All this is to say that by only investing about $450 (as opposed to $2K) I have easily boosted my old Alienware laptop into the new digital age. The only thing I haven’t done is replace the ATI video card it has. I COULD do that but the hardware will only work with a certain range of cards and it’s a pain in the crack to figure out which ones. I MIGHT try updating to the latest drivers for it. I have been putting this off because the past several iterations of drivers have caused the video to fail when waking from standby. I was so frustrated by this that I completely wiped and reloaded the computer a few months ago because I had made the mistake of trying an update. If the Win 8.1 drivers still cause this behavior, I can always reload Win7 and the old drivers that DO work. After all, if I reload only a short while after the first reload, I didn’t really lose anything but time, do I?

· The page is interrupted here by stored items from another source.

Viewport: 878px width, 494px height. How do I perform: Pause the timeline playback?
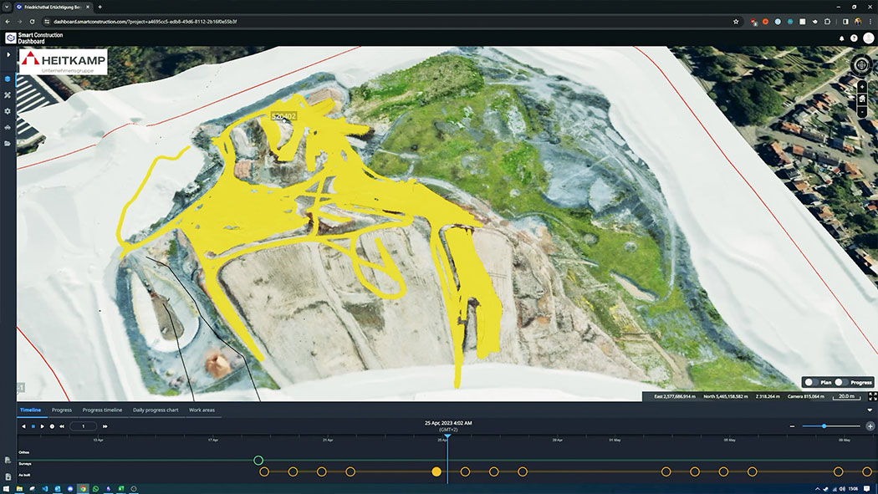point(33,426)
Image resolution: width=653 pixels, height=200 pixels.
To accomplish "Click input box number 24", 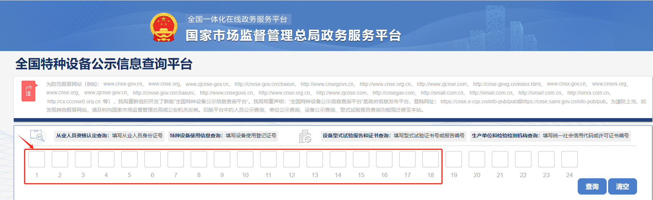I will (569, 159).
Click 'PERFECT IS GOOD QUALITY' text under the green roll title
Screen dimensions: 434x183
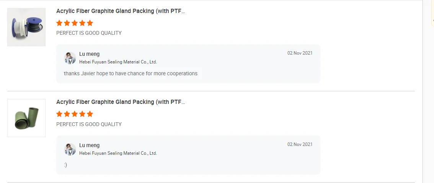point(89,124)
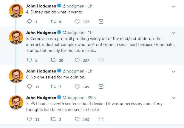Like the Cernovich pro troll tweet

pos(77,60)
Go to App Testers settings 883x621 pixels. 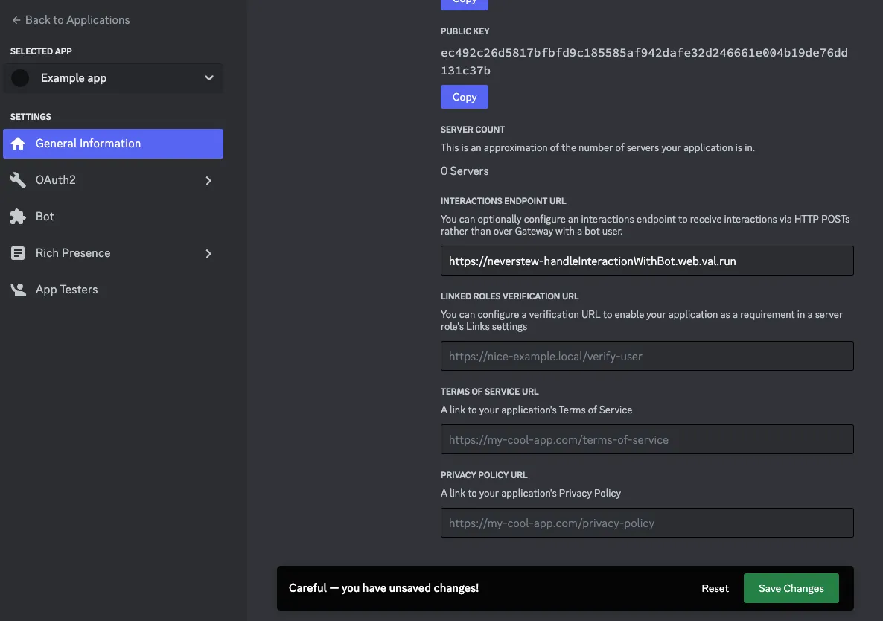(67, 290)
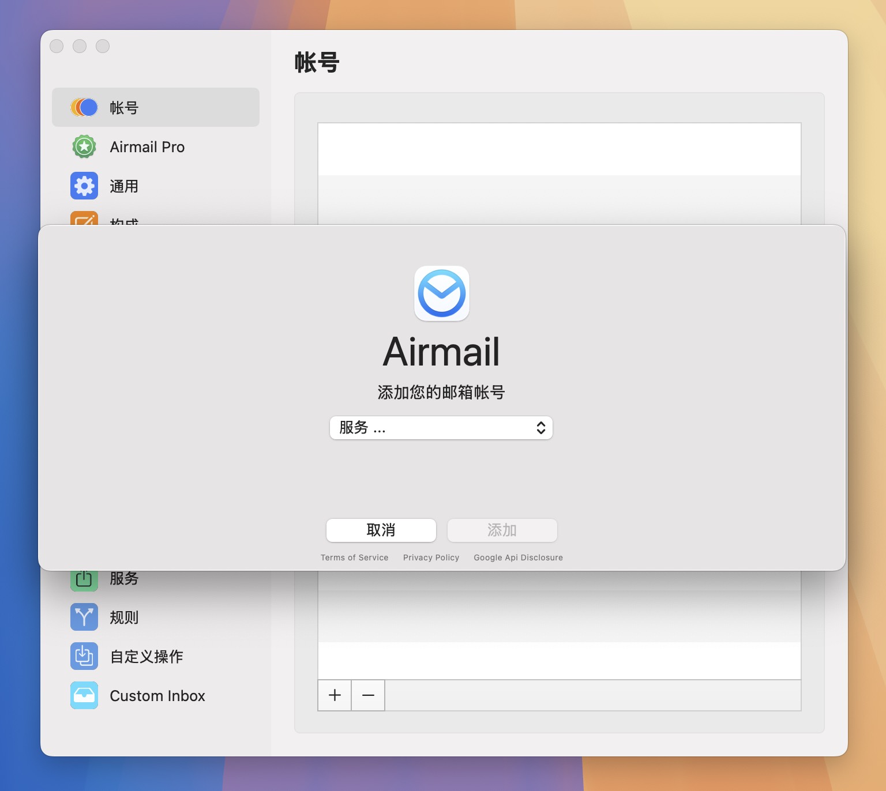Open 自定义操作 via its download-style icon

pos(84,656)
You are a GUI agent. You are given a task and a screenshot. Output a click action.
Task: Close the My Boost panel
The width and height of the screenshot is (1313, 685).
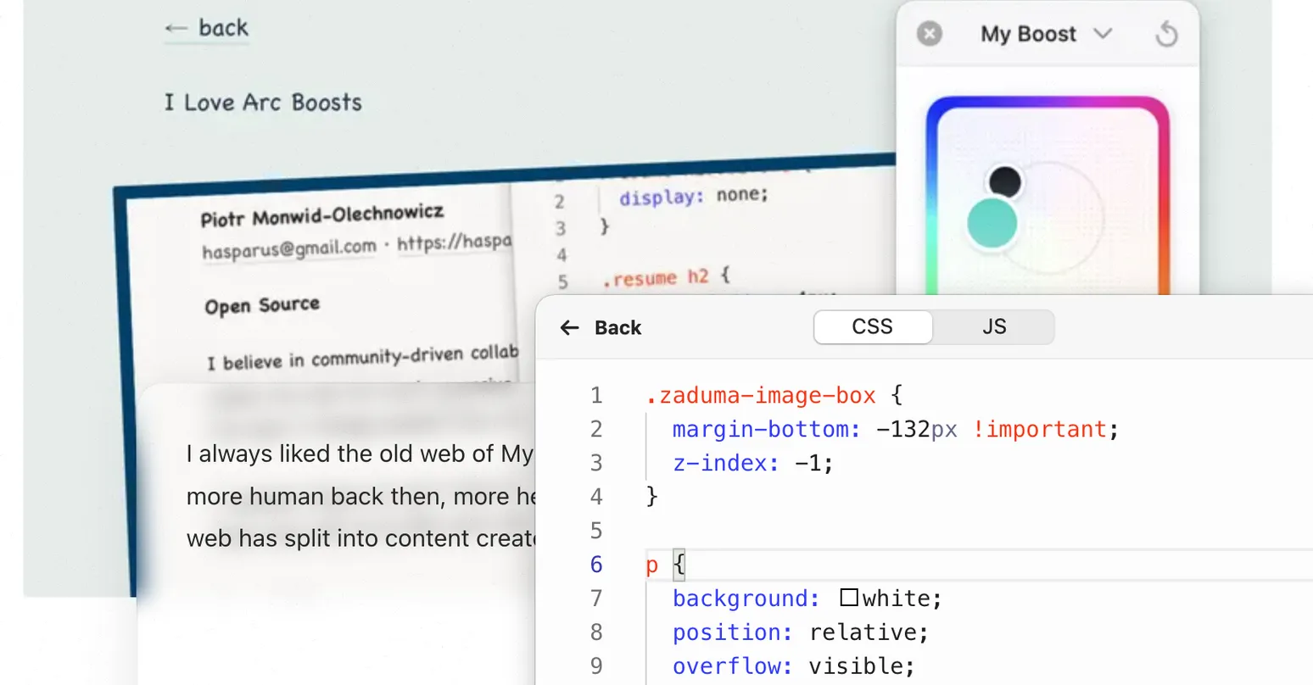click(x=930, y=34)
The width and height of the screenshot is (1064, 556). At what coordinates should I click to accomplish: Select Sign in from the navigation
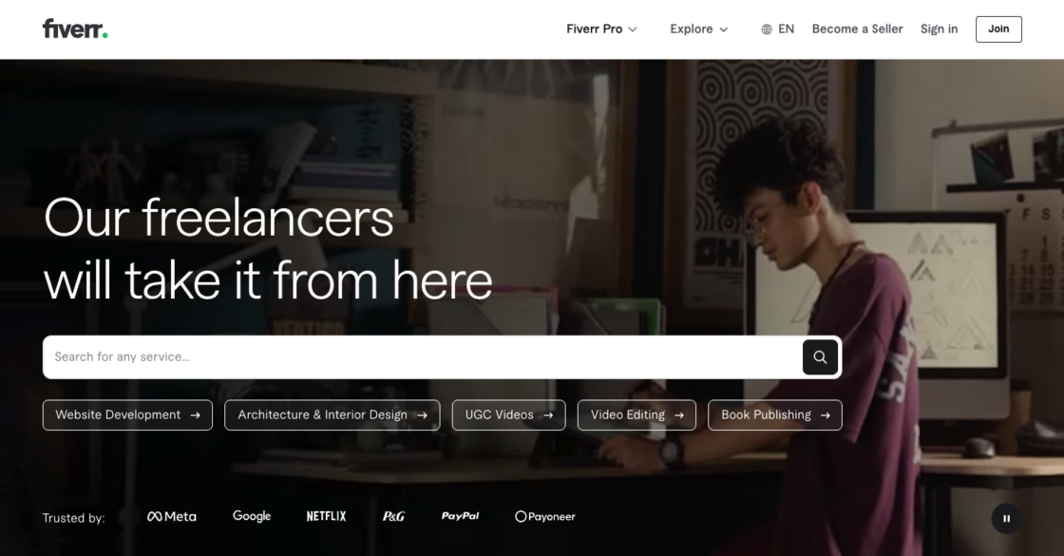click(x=939, y=29)
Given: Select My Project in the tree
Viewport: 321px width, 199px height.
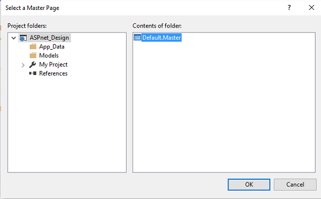Looking at the screenshot, I should [53, 64].
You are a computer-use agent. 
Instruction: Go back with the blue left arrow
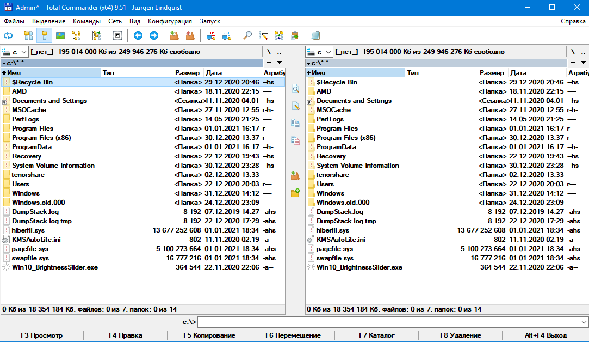(x=138, y=36)
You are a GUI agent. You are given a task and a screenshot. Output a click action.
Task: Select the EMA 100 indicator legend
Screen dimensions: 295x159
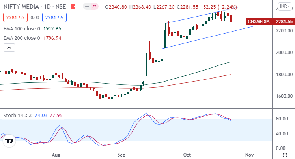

I think that’s all for this ramble. Happy April!

My First Complaint About my Alienware 17xR3

As I mentioned in an earlier post, I was very excited about my first AlienWare laptop and I was counting down the days as until it arrived. It finally arrived on Wednesday so I took a slightly longer lunch and went back to the house to pick it up (I certainly didn’t want to leave it sitting on the front porch in case a ne’er-do-well decided it looked like it was worth some money).

The device is every bit as powerful as I expected it would be, even with only 8GB of RAM. Yet this brings me to my first gripe about the device. Okay… let’s consider the market for an Alienware laptop… usually a gamer who is all about squeezing as much power out of their laptop as they could possibly accomplish. Odds are, one of those things would be additional RAM. Goodness knows that is one of the things that I wanted to do. If that’s the case… why on earth did Dell make such a dumb choice in RAM placement.

You see… there are two banks of two SODIMM RAM slots on this device. The EASY ones to get to are simply done by taking out the battery, unscrewing the two little screws in the bay and then sliding the back plate off. The OTHER RAM slots require you to do the steps mentioned above as well as remove an additional series of about 8 screws to get the keyboard off, lift it up and disconnect the ZIF connector and slide the keyboard out.

Here’s your pop quiz… WHERE would you install the stock RAM on a device like this? Knowing full well that the tech buying it would likely add more RAM? Of course it is extremely logical to put the stock RAM in the EASY area so that when a gamer with a penchant for upgrading hardware wanted to add more he could… Okay. That’s right it’s NOT logical! Why on earth would you do something so ridiculous? I have no idea why but that is EXACTLY what Dell did on my device. I was expecting that I could simply add the extra RAM in the easy to reach section of the computer and all would be well. Looks like I was wrong.

Other than this obvious logical misstep in placement, I am relatively pleased with the laptop so far. Now if I can just finish this 10-12 page paper for my cyber-security class, I might actually be able to play some games on my laptop!